(EXERCISE):
Copy out every line of the material below word for word, leaving out the images.

-- START THE RECORDS --

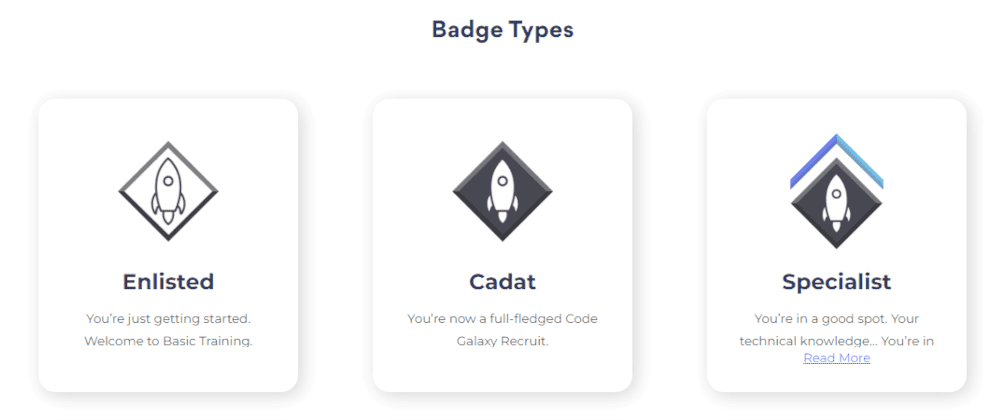Screen dimensions: 1000x420
Task: Click the rocket porthole on Specialist badge
Action: click(837, 194)
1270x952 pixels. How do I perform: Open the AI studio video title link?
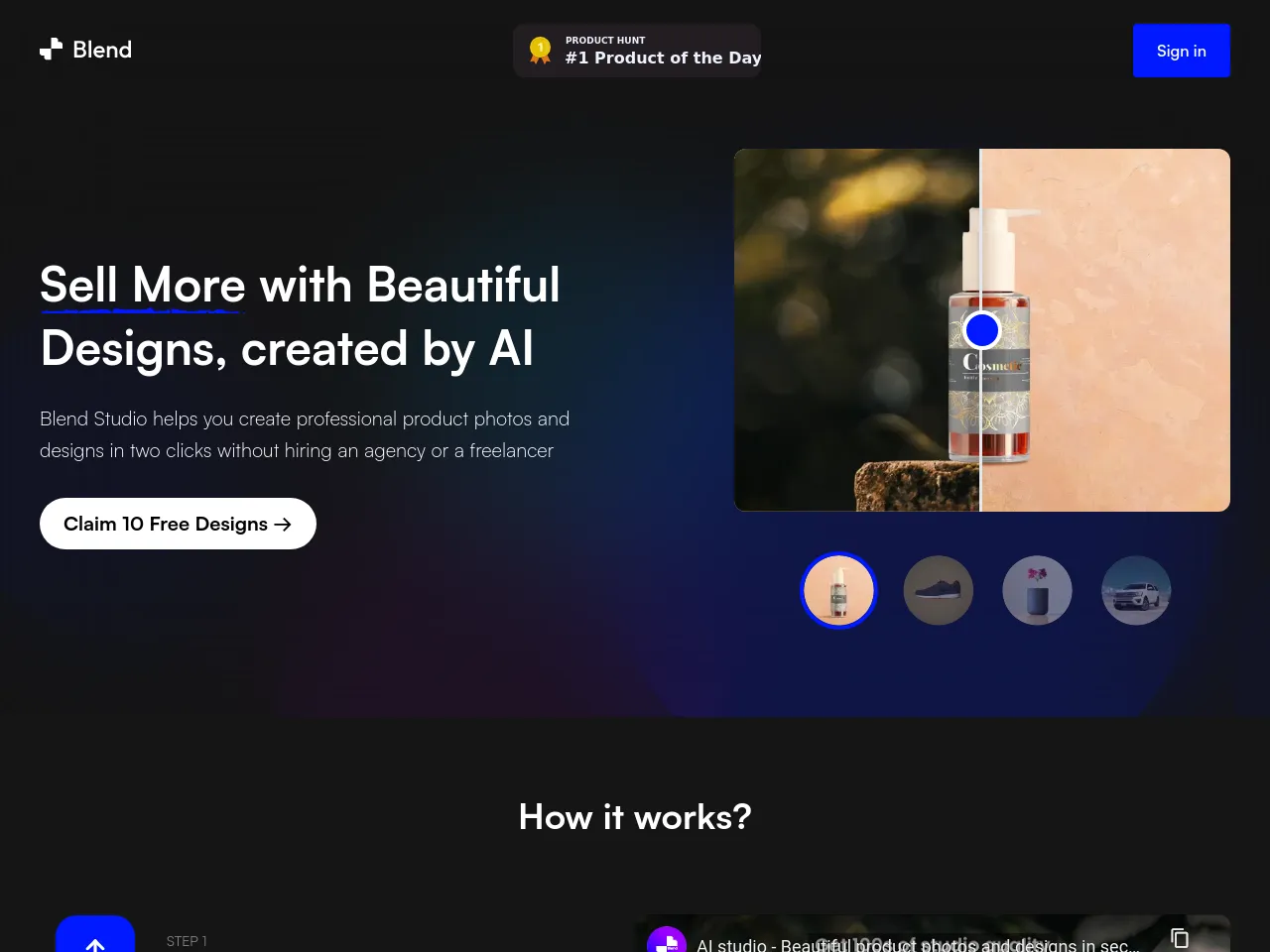(x=918, y=945)
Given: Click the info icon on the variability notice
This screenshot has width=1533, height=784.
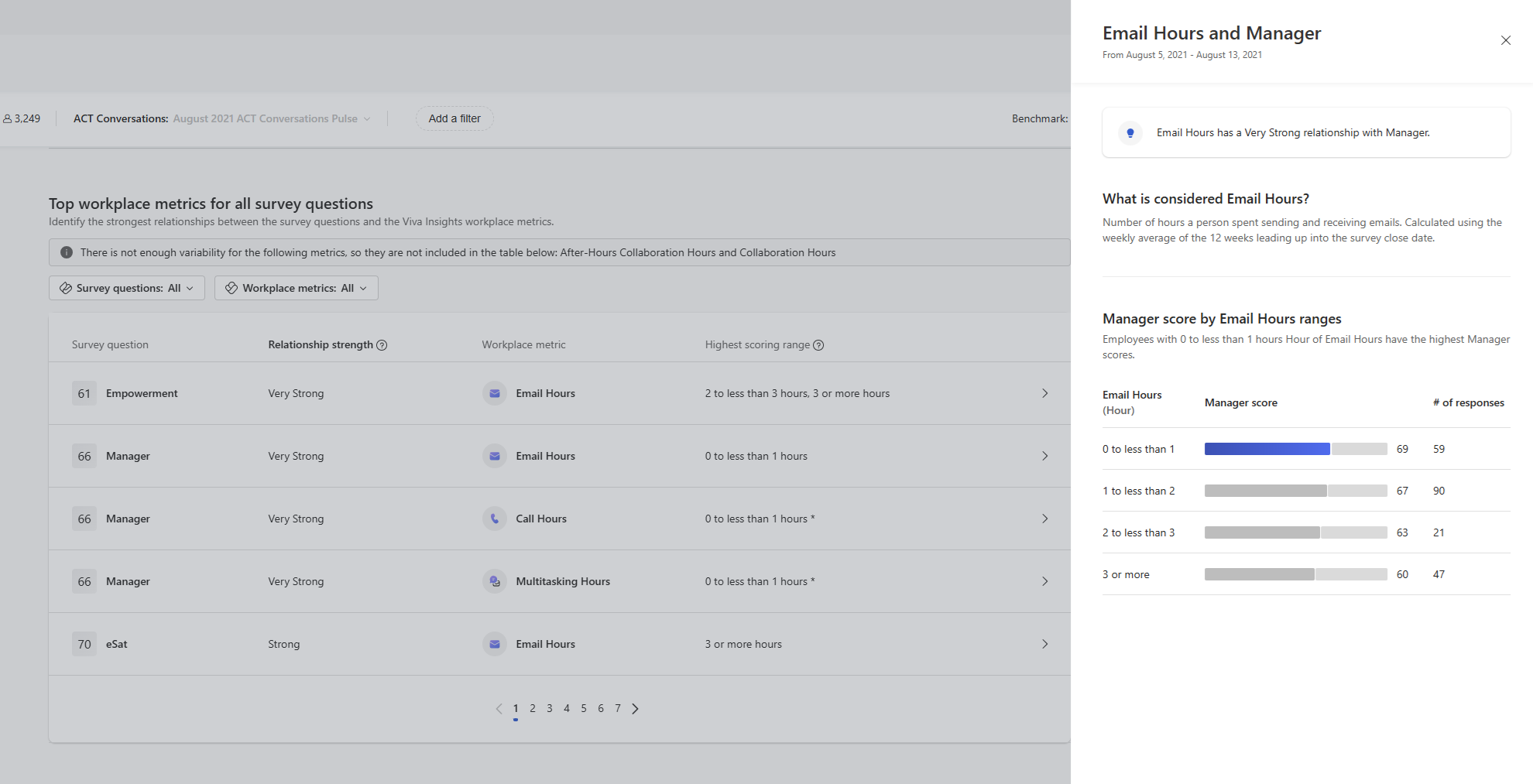Looking at the screenshot, I should 67,252.
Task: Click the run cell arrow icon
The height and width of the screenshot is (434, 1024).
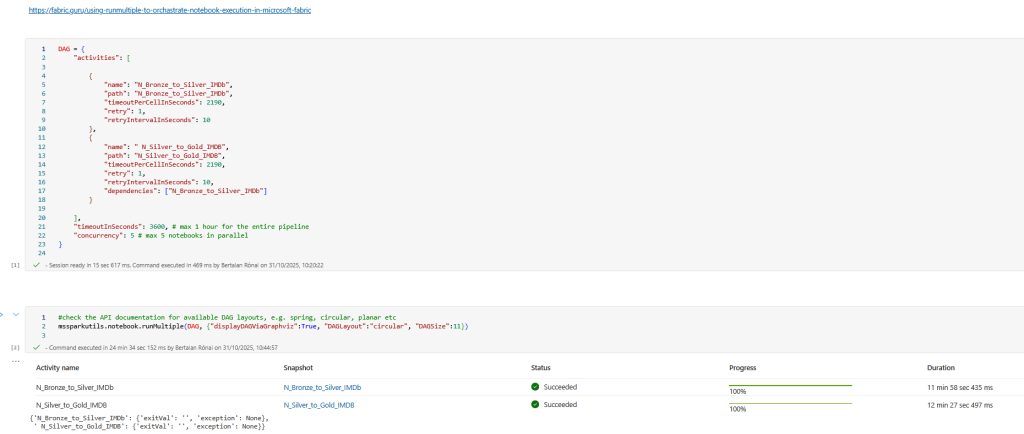Action: [3, 315]
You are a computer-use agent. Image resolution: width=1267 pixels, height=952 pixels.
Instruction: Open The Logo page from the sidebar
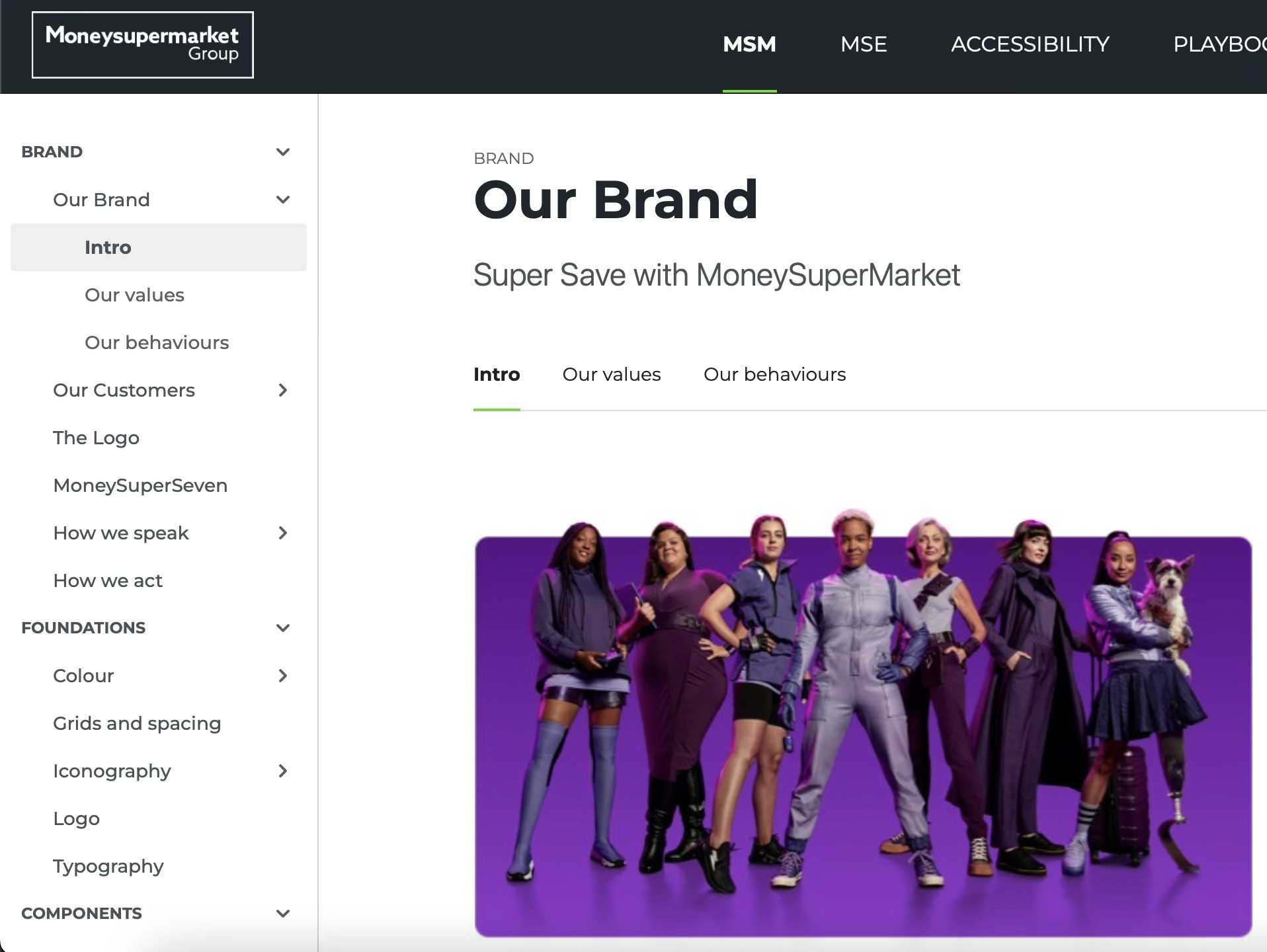tap(96, 438)
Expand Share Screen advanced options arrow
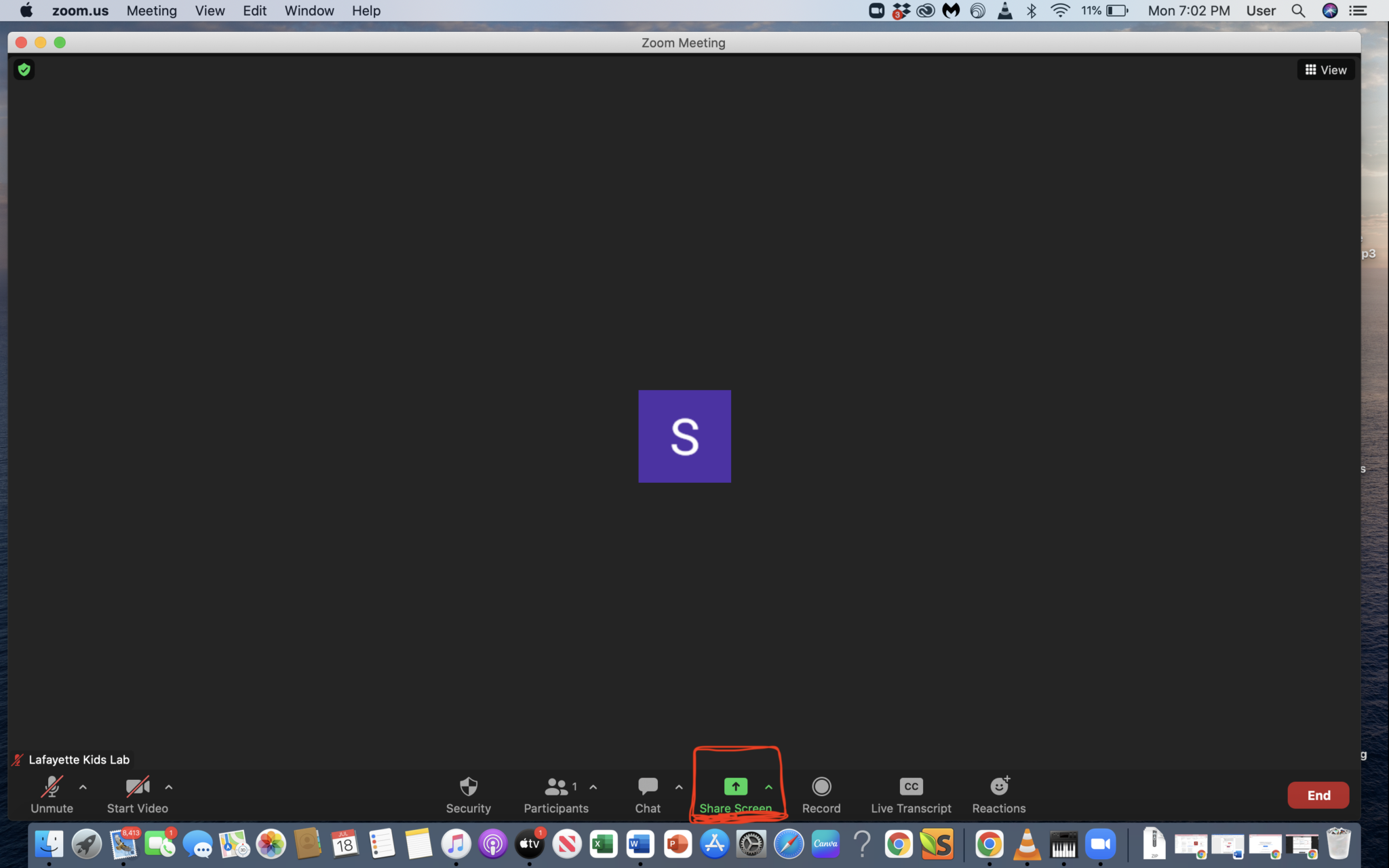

-- END THE RECORDS --

(SOLUTION):
Screen dimensions: 1000x420
Task: Click the rocket porthole on Specialist badge
Action: click(837, 194)
1270x952 pixels. How do I perform: Open the AI studio video title link?
(x=918, y=945)
Given: Click the info icon on the variability notice
This screenshot has width=1533, height=784.
Looking at the screenshot, I should 67,252.
Task: Click the run cell arrow icon
The height and width of the screenshot is (434, 1024).
Action: [3, 315]
You are a computer-use agent. Image resolution: width=1267 pixels, height=952 pixels.
Instruction: Open The Logo page from the sidebar
tap(96, 438)
Expand Share Screen advanced options arrow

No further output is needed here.